▸ **Exercise prompt**
Below are several entries. Transcribe exactly those lines that fall from the one with "You are a computer-use" through the one with "The height and width of the screenshot is (658, 1233).", end lines included.

▸ **Information provided**
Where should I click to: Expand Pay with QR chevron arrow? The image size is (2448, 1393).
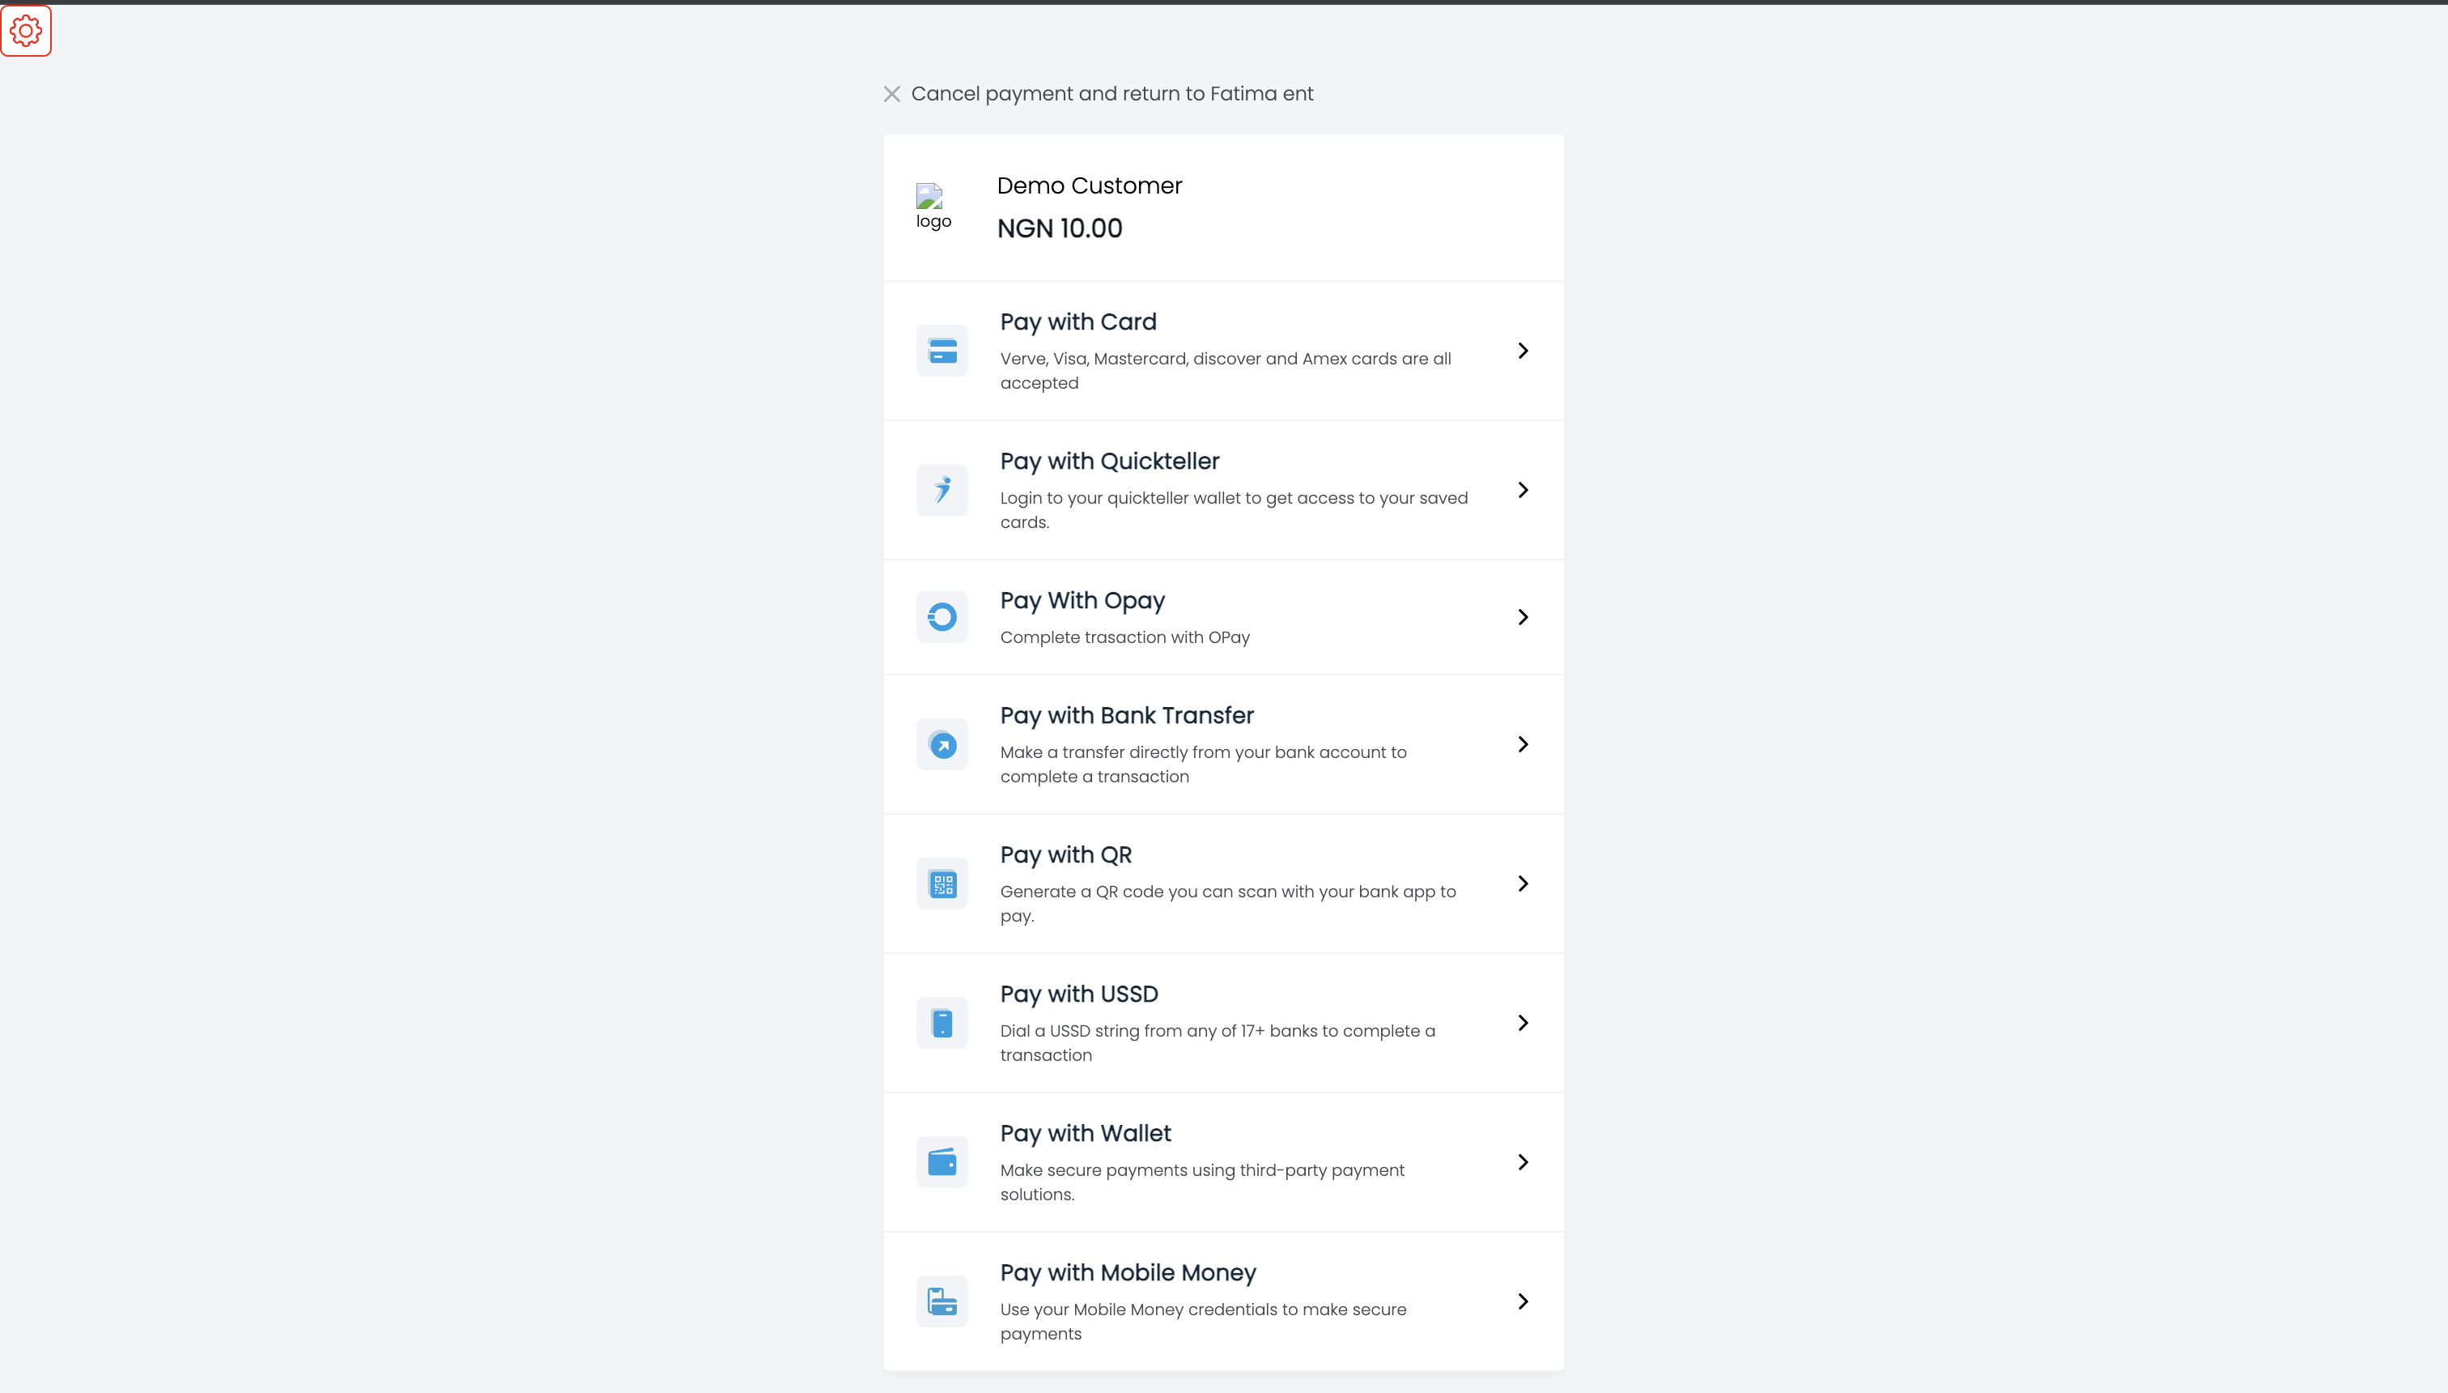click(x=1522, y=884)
...
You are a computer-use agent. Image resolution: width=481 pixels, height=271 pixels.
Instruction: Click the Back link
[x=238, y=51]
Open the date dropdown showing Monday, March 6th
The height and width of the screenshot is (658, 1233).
* * *
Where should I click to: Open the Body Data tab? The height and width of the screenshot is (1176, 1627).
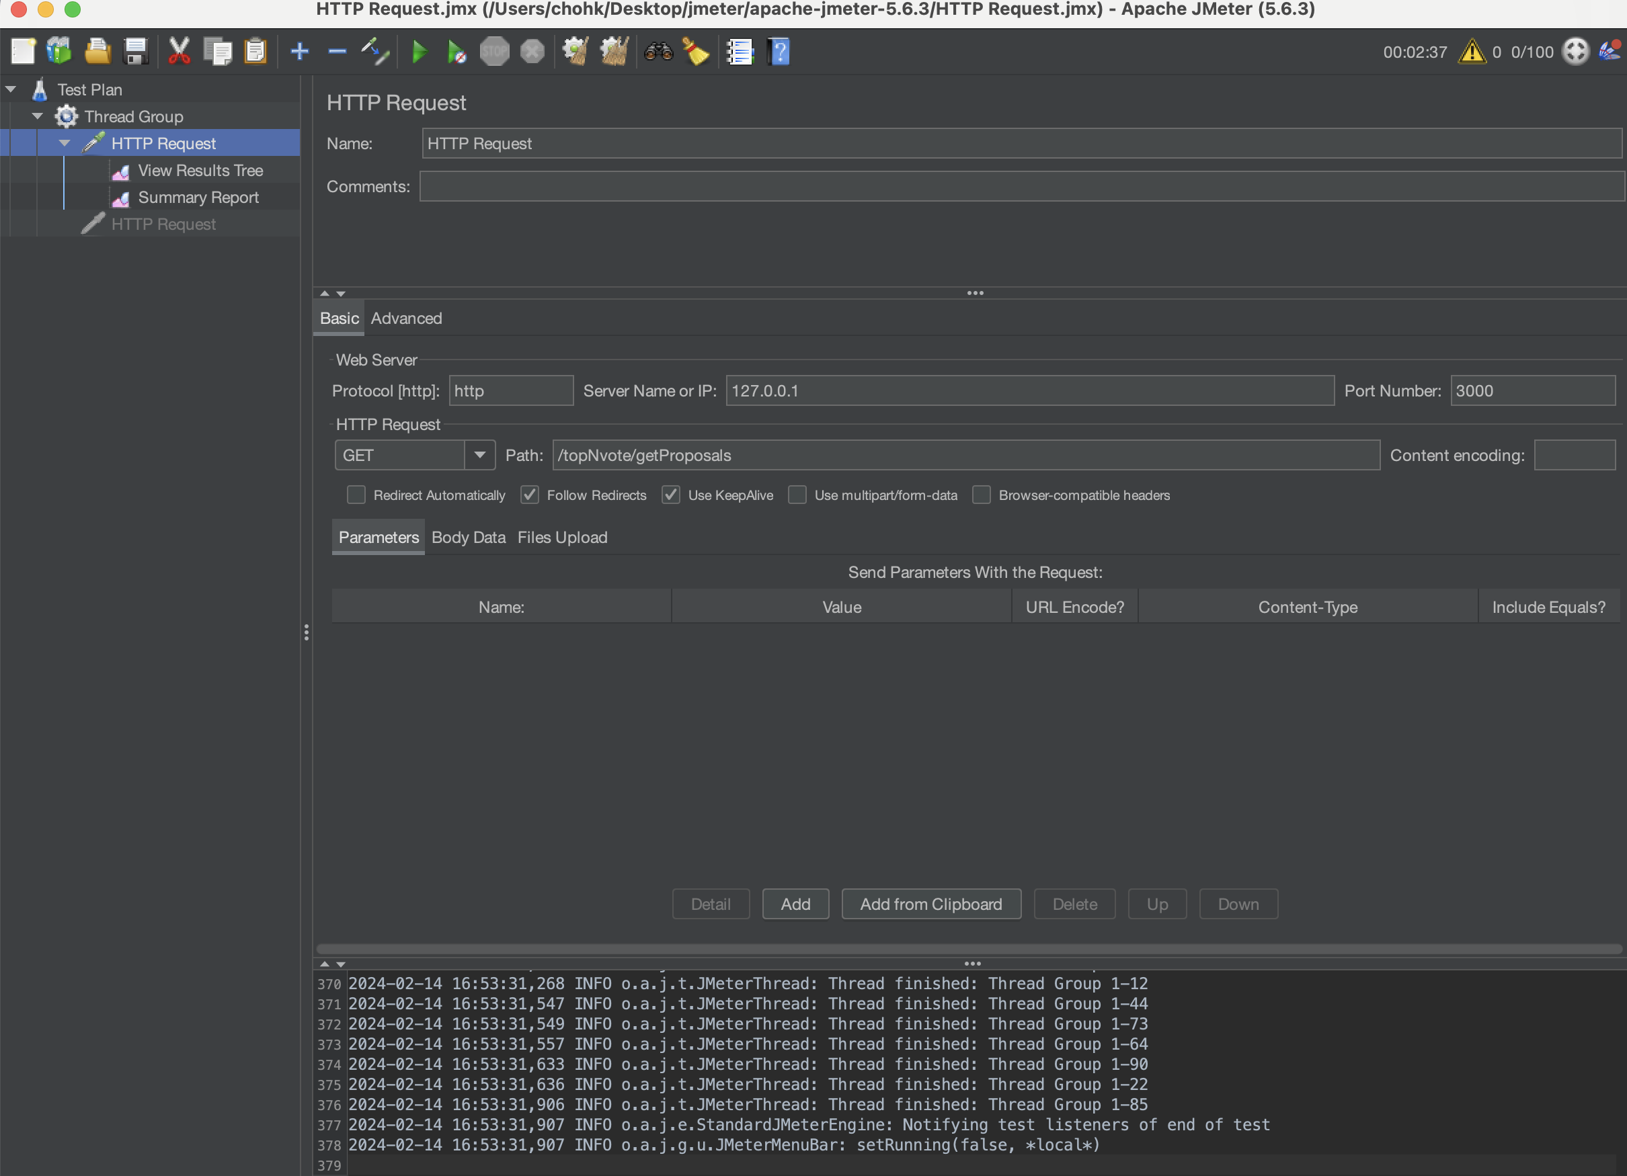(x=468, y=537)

▸ **Answer box**
You are a computer-use agent. Image resolution: width=481 pixels, height=271 pixels.
Instruction: Click the Back link
[x=238, y=51]
Open the date dropdown showing Monday, March 6th
The height and width of the screenshot is (658, 1233).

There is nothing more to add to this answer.